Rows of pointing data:
###

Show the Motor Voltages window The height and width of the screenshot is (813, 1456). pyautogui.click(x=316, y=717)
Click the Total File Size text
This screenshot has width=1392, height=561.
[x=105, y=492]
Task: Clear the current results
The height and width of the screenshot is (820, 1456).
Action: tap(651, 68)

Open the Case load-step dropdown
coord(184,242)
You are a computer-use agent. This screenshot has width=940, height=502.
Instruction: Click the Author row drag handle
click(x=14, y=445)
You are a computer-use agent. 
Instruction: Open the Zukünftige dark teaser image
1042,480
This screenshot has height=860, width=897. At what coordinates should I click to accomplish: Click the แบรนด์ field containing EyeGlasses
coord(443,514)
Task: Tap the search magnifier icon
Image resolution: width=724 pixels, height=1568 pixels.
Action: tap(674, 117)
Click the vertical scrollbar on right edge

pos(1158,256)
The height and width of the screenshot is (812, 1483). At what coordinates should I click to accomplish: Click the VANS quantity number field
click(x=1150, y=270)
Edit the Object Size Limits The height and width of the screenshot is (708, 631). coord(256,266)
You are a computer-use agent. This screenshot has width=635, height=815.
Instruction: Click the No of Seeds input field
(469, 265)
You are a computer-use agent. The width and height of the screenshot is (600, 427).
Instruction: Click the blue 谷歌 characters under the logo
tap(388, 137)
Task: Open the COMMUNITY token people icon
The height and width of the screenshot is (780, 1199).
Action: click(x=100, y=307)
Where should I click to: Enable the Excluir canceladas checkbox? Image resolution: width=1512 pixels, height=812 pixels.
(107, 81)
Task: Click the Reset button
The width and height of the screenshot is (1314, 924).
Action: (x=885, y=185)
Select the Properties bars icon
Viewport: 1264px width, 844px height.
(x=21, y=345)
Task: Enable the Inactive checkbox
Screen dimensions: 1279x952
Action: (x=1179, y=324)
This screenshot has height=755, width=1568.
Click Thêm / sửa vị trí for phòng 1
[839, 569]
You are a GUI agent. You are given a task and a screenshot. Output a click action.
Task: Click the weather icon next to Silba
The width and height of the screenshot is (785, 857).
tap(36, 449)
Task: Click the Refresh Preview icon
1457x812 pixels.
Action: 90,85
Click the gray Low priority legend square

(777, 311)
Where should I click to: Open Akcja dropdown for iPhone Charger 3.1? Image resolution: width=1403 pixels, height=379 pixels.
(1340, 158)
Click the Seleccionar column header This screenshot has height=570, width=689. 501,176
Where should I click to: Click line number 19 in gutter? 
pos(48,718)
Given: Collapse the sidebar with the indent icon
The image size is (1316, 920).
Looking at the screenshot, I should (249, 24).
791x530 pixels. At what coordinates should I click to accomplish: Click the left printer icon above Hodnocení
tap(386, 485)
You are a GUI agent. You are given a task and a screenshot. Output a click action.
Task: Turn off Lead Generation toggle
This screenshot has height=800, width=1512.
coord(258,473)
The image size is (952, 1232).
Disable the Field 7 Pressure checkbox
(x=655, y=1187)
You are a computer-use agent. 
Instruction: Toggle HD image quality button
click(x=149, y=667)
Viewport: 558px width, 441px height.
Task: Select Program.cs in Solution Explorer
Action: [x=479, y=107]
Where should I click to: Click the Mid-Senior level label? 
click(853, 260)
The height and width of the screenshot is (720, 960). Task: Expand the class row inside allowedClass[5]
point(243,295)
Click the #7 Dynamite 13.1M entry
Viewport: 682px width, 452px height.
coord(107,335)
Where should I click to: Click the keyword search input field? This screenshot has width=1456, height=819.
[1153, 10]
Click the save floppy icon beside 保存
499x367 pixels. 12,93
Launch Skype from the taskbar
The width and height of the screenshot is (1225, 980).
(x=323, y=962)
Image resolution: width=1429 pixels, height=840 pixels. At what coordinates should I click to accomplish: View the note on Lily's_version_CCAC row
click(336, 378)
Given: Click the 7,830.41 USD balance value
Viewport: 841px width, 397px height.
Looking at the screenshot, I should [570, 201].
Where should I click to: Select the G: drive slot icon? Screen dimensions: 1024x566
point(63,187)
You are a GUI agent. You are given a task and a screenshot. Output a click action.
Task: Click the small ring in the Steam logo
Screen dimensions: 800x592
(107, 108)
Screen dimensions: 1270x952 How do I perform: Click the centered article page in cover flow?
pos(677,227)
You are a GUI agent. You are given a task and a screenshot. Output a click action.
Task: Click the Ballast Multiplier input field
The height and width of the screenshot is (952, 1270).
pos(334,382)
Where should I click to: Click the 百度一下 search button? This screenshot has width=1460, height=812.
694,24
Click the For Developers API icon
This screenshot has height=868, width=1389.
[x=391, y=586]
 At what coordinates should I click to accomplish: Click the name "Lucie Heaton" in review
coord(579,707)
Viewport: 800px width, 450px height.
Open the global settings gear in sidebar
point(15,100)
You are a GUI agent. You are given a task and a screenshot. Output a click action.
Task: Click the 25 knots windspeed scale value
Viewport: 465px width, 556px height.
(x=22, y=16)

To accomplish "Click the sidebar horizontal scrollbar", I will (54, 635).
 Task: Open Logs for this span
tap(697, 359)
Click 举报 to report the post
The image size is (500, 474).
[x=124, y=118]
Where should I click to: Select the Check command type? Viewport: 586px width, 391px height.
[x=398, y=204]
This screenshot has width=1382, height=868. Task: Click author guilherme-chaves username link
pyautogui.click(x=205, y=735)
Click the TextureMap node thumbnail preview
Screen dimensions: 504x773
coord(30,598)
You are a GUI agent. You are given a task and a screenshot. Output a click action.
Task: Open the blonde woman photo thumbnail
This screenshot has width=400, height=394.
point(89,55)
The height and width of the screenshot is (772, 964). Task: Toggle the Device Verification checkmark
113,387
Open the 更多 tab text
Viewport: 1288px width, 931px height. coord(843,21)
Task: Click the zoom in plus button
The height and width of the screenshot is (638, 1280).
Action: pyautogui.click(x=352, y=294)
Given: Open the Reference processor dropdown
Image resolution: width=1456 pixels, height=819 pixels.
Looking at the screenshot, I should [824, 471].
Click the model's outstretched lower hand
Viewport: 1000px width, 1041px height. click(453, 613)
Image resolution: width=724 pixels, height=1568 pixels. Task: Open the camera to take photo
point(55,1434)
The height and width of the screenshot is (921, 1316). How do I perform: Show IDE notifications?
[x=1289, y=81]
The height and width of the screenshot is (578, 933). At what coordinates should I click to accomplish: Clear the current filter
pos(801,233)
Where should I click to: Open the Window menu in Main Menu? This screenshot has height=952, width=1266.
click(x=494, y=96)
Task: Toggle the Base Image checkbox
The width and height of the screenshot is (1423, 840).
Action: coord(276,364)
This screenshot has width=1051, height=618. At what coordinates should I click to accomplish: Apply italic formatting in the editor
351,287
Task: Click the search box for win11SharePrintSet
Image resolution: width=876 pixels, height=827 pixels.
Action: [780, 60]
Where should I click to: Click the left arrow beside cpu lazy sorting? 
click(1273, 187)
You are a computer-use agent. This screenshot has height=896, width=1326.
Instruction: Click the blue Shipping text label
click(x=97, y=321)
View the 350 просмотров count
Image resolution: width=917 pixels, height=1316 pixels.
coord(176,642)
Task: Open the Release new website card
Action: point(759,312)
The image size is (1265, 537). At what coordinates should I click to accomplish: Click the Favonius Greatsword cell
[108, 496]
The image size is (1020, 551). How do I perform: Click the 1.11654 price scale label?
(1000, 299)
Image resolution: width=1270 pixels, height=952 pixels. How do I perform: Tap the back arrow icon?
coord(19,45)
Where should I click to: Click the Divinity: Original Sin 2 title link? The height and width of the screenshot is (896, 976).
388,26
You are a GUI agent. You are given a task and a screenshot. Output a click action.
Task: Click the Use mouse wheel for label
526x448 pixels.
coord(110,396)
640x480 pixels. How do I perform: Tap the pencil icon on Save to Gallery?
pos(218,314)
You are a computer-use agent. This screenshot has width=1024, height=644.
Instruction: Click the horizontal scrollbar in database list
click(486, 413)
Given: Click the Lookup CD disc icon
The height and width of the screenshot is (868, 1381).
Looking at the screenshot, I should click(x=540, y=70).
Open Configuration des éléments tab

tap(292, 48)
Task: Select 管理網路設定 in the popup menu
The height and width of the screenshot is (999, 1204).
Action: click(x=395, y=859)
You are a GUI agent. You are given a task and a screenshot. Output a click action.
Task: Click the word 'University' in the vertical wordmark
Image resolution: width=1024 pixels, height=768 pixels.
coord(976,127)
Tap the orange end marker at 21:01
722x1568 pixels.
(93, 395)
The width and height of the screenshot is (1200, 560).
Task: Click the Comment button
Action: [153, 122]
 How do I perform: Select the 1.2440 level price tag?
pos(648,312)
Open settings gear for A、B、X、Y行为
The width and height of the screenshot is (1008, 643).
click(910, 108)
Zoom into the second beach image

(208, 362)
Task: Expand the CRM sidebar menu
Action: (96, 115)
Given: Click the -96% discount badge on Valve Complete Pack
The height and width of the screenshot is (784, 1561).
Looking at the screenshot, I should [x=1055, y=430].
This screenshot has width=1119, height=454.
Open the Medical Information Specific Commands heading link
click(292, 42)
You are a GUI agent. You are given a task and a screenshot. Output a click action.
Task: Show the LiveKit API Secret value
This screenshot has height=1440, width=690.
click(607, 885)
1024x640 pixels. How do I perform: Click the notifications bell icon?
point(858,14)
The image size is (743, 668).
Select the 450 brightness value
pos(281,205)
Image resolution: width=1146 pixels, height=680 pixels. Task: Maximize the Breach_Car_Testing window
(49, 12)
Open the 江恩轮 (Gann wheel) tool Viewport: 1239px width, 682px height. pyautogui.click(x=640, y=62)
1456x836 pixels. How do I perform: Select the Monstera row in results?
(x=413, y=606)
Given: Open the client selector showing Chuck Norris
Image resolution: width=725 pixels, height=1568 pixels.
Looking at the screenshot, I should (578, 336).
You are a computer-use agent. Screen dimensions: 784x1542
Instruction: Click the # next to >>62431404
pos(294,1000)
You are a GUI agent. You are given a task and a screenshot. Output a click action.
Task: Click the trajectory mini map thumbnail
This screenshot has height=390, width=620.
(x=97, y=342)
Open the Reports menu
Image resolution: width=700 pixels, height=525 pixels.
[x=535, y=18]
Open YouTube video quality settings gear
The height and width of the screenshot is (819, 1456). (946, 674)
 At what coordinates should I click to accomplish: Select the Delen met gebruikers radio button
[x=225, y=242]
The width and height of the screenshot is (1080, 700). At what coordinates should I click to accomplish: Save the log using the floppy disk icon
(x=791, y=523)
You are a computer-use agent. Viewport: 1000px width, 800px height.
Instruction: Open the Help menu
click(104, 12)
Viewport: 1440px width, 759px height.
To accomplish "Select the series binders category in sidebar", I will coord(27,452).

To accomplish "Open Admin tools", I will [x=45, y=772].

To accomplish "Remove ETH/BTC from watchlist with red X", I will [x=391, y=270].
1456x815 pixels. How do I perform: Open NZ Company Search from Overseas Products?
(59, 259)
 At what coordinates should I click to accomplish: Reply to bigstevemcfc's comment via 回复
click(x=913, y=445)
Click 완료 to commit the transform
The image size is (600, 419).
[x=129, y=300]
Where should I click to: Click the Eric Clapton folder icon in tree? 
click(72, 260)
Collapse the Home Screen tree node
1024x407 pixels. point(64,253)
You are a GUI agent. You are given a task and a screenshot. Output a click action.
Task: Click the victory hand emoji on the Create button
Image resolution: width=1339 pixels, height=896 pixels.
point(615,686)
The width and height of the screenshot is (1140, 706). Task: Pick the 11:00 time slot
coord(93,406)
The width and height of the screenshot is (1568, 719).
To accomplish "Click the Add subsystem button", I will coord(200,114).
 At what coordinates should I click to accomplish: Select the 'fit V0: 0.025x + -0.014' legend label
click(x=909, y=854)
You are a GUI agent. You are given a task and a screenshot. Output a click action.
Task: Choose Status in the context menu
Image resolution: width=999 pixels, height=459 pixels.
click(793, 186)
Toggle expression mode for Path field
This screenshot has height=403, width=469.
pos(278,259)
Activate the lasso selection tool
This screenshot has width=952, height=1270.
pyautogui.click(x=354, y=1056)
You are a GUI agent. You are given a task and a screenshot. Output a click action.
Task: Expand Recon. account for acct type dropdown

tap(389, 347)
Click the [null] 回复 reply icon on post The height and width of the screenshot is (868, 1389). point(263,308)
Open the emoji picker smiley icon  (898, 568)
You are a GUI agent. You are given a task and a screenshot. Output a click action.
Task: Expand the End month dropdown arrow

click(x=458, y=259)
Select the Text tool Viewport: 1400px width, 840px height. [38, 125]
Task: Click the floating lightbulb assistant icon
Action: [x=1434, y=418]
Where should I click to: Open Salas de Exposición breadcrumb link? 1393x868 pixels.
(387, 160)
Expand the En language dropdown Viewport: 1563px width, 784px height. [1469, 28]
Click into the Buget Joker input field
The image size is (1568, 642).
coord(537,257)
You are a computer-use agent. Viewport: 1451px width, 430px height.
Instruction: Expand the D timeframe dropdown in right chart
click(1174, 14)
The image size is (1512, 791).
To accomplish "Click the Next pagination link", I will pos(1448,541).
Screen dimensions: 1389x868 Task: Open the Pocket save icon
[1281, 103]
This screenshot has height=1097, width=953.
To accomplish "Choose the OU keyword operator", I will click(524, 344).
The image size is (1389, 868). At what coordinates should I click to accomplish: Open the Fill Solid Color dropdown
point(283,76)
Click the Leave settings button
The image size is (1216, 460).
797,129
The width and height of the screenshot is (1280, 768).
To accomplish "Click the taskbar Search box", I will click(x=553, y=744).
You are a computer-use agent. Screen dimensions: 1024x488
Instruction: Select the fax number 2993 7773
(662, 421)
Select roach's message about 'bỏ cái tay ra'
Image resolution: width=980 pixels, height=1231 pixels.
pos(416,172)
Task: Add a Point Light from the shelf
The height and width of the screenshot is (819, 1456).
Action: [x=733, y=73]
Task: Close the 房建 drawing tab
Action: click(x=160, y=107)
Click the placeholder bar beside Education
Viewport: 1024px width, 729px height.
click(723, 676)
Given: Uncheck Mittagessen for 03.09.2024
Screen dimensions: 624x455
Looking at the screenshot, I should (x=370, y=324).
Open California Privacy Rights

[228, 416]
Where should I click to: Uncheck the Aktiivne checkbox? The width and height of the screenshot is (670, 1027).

###

▸ Task details
Output the lines from the start of the rows through the line containing "(x=21, y=345)", inclusive, as a JSON list of strings with one string per line and blank lines omitted.

▸ Result of the exercise
[
  "Show the Motor Voltages window The height and width of the screenshot is (813, 1456). pyautogui.click(x=316, y=717)",
  "Click the Total File Size text",
  "This screenshot has width=1392, height=561.",
  "[x=105, y=492]",
  "Task: Clear the current results",
  "The height and width of the screenshot is (820, 1456).",
  "Action: tap(651, 68)",
  "Open the Case load-step dropdown",
  "coord(184,242)",
  "You are a computer-use agent. This screenshot has width=940, height=502.",
  "Instruction: Click the Author row drag handle",
  "click(x=14, y=445)",
  "You are a computer-use agent. ",
  "Instruction: Open the Zukünftige dark teaser image",
  "1042,480",
  "This screenshot has height=860, width=897. At what coordinates should I click to accomplish: Click the แบรนด์ field containing EyeGlasses",
  "coord(443,514)",
  "Task: Tap the search magnifier icon",
  "Image resolution: width=724 pixels, height=1568 pixels.",
  "Action: tap(674, 117)",
  "Click the vertical scrollbar on right edge",
  "pos(1158,256)",
  "The height and width of the screenshot is (812, 1483). At what coordinates should I click to accomplish: Click the VANS quantity number field",
  "click(x=1150, y=270)",
  "Edit the Object Size Limits The height and width of the screenshot is (708, 631). coord(256,266)",
  "You are a computer-use agent. This screenshot has width=635, height=815.",
  "Instruction: Click the No of Seeds input field",
  "(469, 265)",
  "You are a computer-use agent. The width and height of the screenshot is (600, 427).",
  "Instruction: Click the blue 谷歌 characters under the logo",
  "tap(388, 137)",
  "Task: Open the COMMUNITY token people icon",
  "The height and width of the screenshot is (780, 1199).",
  "Action: click(x=100, y=307)",
  "Where should I click to: Enable the Excluir canceladas checkbox? Image resolution: width=1512 pixels, height=812 pixels.",
  "(107, 81)",
  "Task: Click the Reset button",
  "The width and height of the screenshot is (1314, 924).",
  "Action: (x=885, y=185)",
  "Select the Properties bars icon",
  "Viewport: 1264px width, 844px height.",
  "(x=21, y=345)"
]